The planned process of the automated investigation of the enzyme EC.6.1.39 is an instance of the class hypothesis driven investigation with the objective to test the hypothesis specified in the planning process (we represent here only a single hypothesis textual entity which serves as a design pattern). The result is whether the metabolite affected the growth of the yeast strain (see Figure 3, optical density reading box). The upper growth curve (drawn in red) shows the growth rate with the addition of the metabolite, and the lower curve (drawn in blue) shows the growth rate with no metabolite. So, the addition of the metabolite affects the growth rate of the yeast. The results interpretation is modeled as a conclusion textual entity that states that the hypothesis inferred by Adam has been confirmed and the robot can update its background knowledge.
The investigation process has several assays that provide data used to test the hypotheses. The assay has specified inputs the metabolite and the yeast strain specified in the hypothesis, and the specified output is a data set consisting of several optical density measurements. The yeast bears the evaluant role, and the metabolite the nutrient role.
Ontology classes used in the three use cases (note: instances are not included):
Sources and term IDs
administering substance in vivo
conclusion textual entity
extracellular electrophysiology recording
hypothesis driven investigation
hypothesis textual entity
material to be added role
measuring neural activity in the caudate nucleus
extracellular electrophysiology recording
directive information entity
administering substance in vivo
directive information entity
presentation of stimulus
spike train datum
study subject role
target of material addition role
administering substance in vivo
Relations used in the three use cases:
1, 2, 3
In the example of the neuroscience investigation use case, the construction of logical definitions of the experimental process encouraged us to ask questions of domain experts because details we wished to capture were not explicit in the publication. For example, was the location of the micro-electrode extra- or intra- cellular? Were all spike train data recorded from the caudate nucleus? How does a spike train relate to the GO biological process regulation of action potential [GO:0001508]? Based on the answers, we augmented OBI’s existing assays and imported several terms from external ontologies, for example NIFSTD. When we needed relations that were not yet present in OBI, rather than define them ourselves we used relations from ro_proposed (http://obofoundry.org/cgi-bin/detail.cgi?ro_proposed). For example unfolds in specifies that an occurrent (process) happens in a certain location (i.e., the assay of spike trains in the caudate nucleus). Finally, we used the NCBI taxonomy  to describe the species involved in this experiment. Re-use of external resources fulfils two purposes. First, as domain experts have already devoted time to defining terms in these external ontologies we save ourselves substantial efforts by not replicating that work. Second, by re-using existing resources that others already use, we improve the potential for future data integration by making it unnecessary to map between different identifiers denoting the same entity.

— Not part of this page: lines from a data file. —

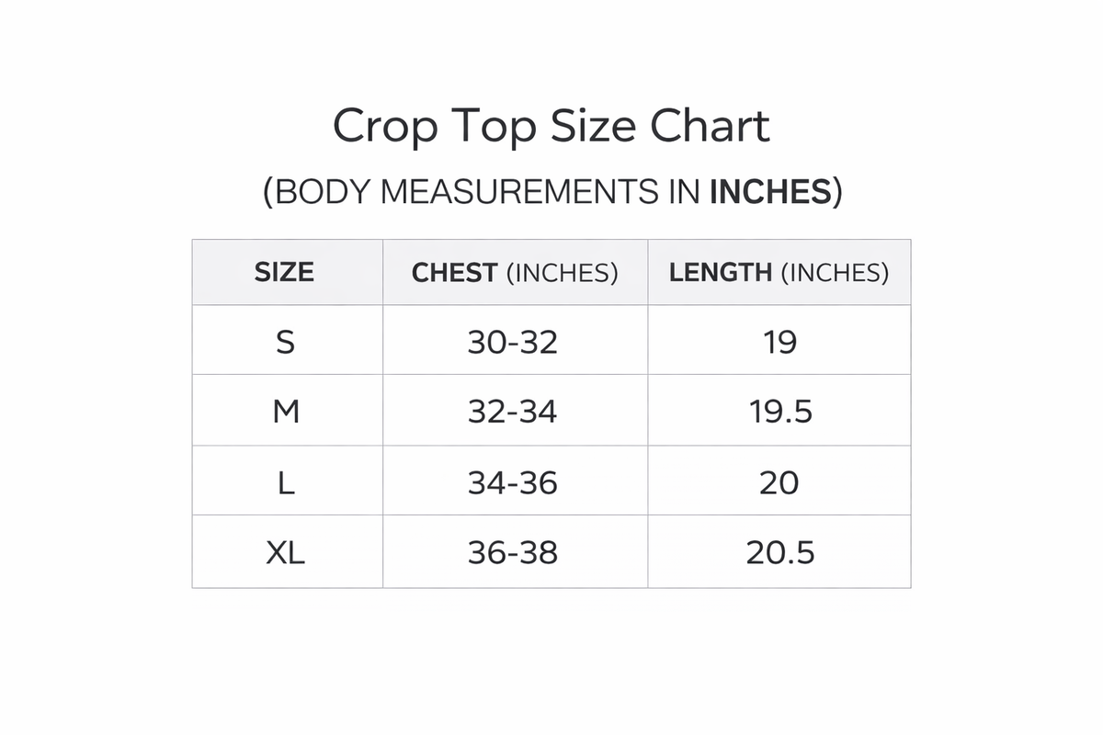Choose the 36-38 chest measurement
The height and width of the screenshot is (735, 1103).
[512, 553]
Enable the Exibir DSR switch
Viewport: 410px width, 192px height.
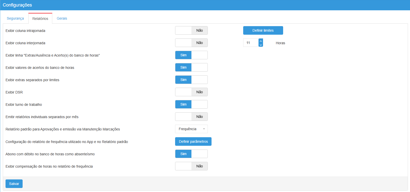pos(191,92)
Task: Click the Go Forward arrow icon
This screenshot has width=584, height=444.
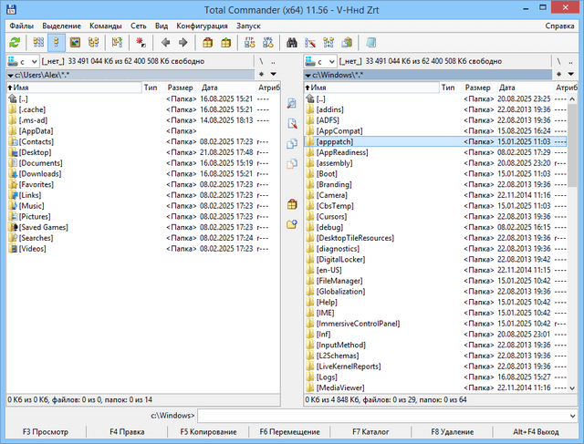Action: coord(184,42)
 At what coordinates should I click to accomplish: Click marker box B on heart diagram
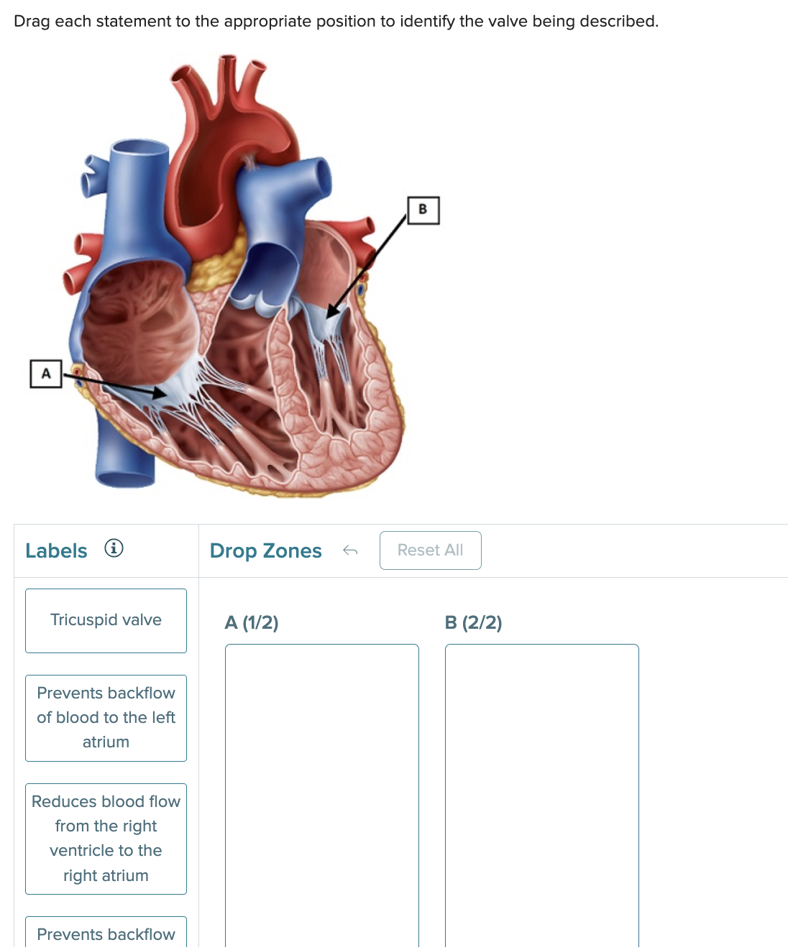coord(423,210)
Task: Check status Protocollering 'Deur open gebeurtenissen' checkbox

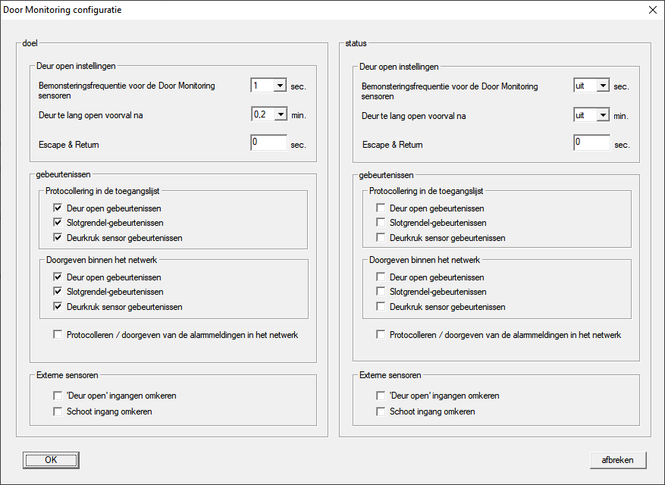Action: click(x=381, y=208)
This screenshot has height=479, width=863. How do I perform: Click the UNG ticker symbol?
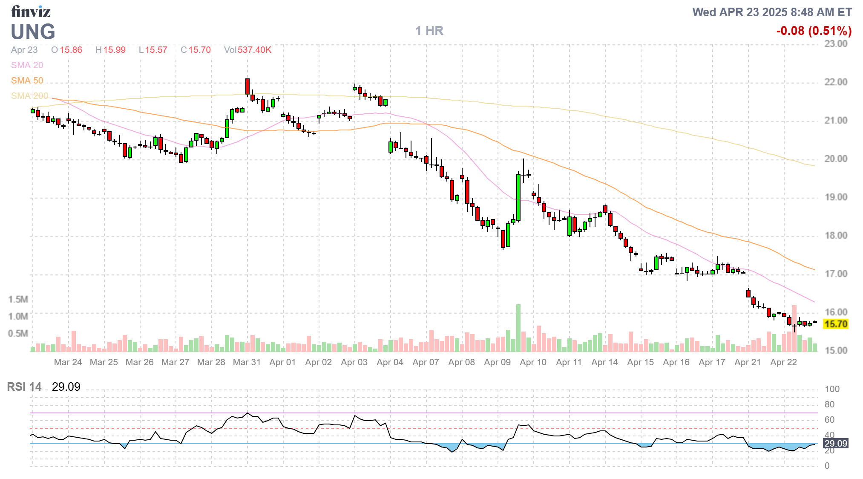(x=33, y=32)
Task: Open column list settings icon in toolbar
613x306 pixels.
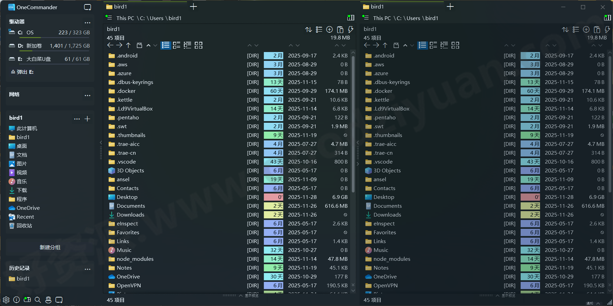Action: 319,30
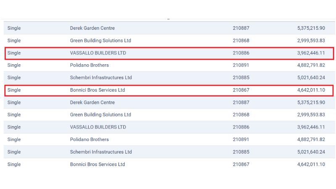
Task: Click the second Derek Garden Centre entry
Action: [92, 102]
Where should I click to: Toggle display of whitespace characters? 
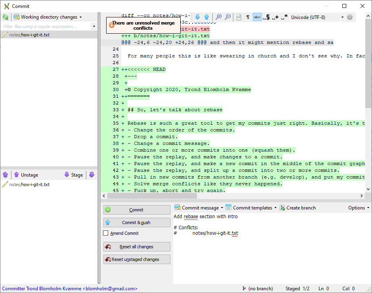tap(248, 17)
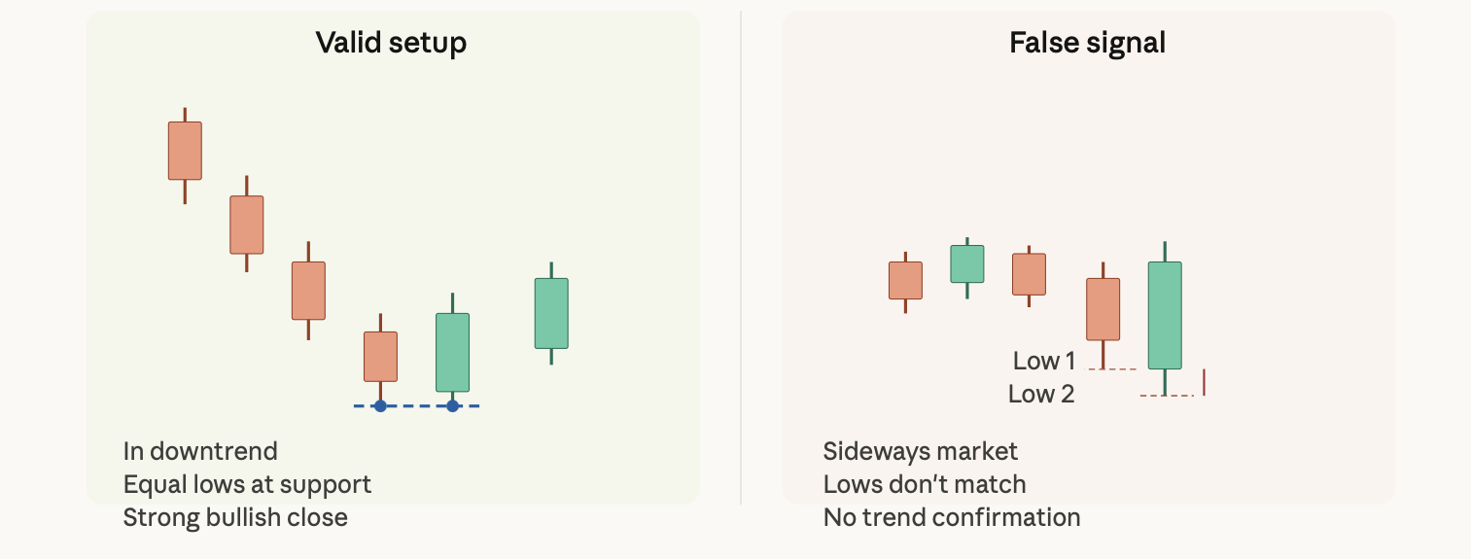
Task: Click the "Lows don't match" text
Action: [925, 484]
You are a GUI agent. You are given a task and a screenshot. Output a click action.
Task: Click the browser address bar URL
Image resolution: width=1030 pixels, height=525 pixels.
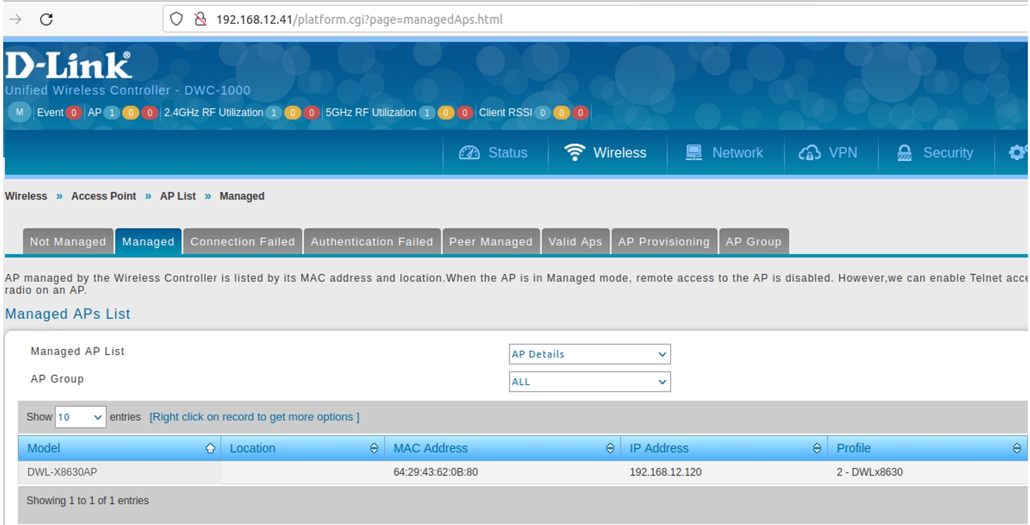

In developing the neuroscience use case we found decisions about choosing an appropriate level of detail challenging: in this use case we decided not to include instances of the classes, but instead to focus on adding classes that can be re-used for other use cases and communities. It is our intention that our analysis and the classes we defined serve as design patterns for other neuroscience assays. Depending on the use case, OBI intends to be able to model the desired level of details (granularity), from molecular level experiments to higher level of biomedical investigations. OBI can be used at a more or less granular level depending on the user community needs.
In the second use case, the vaccine protection investigation includes three processes. The processes vaccination and pathogen challenge are disjoint subclasses of administering substance in vivo. The process Survival assessment is a type of assay (Table 1). We found that all these required processes, as well as all other entities described in the use case could be represented using OBI idioms. Syringe is a processed material that participates in different processes. Entities such as vaccine are types of material entity. Host role, pathogen role, and material to be added role are types of role.
That OBI can be used to represent experimental processes for different applications and domains is appealing because it suggests that we can better leverage the work we each do. For the domain of vaccine investigation, approximately 400 vaccines have been manually curated and stored in the Vaccine Investigation and Online Information Network (VIOLIN; http://www.violinet.org) vaccine database system . Currently, the vaccine protection experimental data in VIOLIN is stored in plain text and can be difficult to interpret. The lack of a common ontology to aid in representing this data has prevented optimal use of the VIOLIN vaccine data. We plan to apply the representation described in this paper to that data in order to enable advanced querying both within the data as well as across data from other biomedical communities that represent their data using OBI. As an example, consider that a vaccine candidate against Alzheimer disease may induce specific changes on the brains of transgenic mice or human patients (http://www.ncbi.nlm.nih.gov/pubmed/12379846). Therefore enabling queries across the domains of vaccinology and neuroscience would be of utility in conducting such research.
The representations of the investigations run by Adam were stored as instances of the defined classes in a relational database . Accurate and complete recording of all experimental processes involved in the investigations allows efficient re-use of produced data and results for different investigations with different objectives. OBI’s approach to representation for automation suggests new possibilities for automated investigations, desirable because such methods offer high throughput mechanisms not only for data generation, but also for hypotheses generation and the results analysis. As using terminology from a wide range of biology is a central part of OBI’s methodology, we can easily imagine that it is reasonable to extend the reach of such an approach. For example, DNA microarray experiments may also be performed using Robot Scientists in order to generate and test hypotheses regarding the transcript expression level in brain or other tissues, and knowledge encapsulated the Gene Ontology or other ontologies could be applied to interpreting the results of such experiments.
Here we provide three real world use cases as examples of how to represent experimental processes with OBI. Experience such as this helps validate OBI’s current design choices, as well show how to extend it in domain specific ways. It also generates competency questions that allow us to identify parts of OBI that are insufficiently expressive and to identify external resources that can be used to extend OBI’s coverage. We found that a major technical challenge is the requirement to import terms from other ontologies to construct logical definitions: due to its broad scope OBI spans multiple existing ontological resources. There is a significant cost preventing those large imports, as reasoning becomes slower and the ontology is harder to navigate. To solve this problem the OBI consortium developed the MIREOT mechanism , which preserves namespaces of imported terms and allows their direct use into OBI. We also hope that technologies such as views  and modules  as well as improvements to existing reasoners will address these issues. OBI will be further developed to expand the coverage and depth of biomedical investigations and the use cases presented here helped us in testing the version 1.0 of the ontology.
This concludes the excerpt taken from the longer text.